*** Opening Data extract ***

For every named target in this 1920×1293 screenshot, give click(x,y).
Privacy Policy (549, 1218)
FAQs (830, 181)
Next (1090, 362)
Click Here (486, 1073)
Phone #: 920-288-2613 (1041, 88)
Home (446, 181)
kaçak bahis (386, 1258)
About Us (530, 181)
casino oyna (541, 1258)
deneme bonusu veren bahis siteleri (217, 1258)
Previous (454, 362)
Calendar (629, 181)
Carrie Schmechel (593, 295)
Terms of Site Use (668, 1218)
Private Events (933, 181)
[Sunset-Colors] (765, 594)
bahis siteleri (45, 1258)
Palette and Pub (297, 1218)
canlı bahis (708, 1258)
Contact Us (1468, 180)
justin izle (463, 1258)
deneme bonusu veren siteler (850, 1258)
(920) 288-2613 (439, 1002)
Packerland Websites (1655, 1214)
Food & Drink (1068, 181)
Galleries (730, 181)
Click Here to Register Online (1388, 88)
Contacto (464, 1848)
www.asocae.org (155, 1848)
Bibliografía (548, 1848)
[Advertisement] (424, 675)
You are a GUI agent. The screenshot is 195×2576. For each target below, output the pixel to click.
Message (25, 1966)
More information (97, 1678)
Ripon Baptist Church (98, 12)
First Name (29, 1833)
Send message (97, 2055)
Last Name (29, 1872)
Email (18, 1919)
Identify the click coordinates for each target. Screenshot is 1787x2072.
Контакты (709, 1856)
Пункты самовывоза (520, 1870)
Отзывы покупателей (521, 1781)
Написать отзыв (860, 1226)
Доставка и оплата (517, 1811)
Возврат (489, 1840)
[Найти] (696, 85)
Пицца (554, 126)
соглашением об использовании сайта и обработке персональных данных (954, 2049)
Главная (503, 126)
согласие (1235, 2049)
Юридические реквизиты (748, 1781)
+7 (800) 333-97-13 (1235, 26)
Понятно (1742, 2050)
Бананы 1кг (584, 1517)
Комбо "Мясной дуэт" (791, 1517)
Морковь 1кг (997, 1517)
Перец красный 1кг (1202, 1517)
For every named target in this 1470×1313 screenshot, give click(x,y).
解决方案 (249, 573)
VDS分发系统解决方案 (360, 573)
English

*** Closing Data extract ***

• **Problem**: Transcribe exactly, and only, the lines that extend from the one containing "Юридические реквизиты (748, 1781)" to the end of the records above, inclusive of both.

• **Reply**:
Юридические реквизиты (748, 1781)
+7 (800) 333-97-13 (1235, 26)
Понятно (1742, 2050)
Бананы 1кг (584, 1517)
Комбо "Мясной дуэт" (791, 1517)
Морковь 1кг (997, 1517)
Перец красный 1кг (1202, 1517)
For every named target in this 1470×1313 screenshot, give click(x,y).
解决方案 (249, 573)
VDS分发系统解决方案 (360, 573)
English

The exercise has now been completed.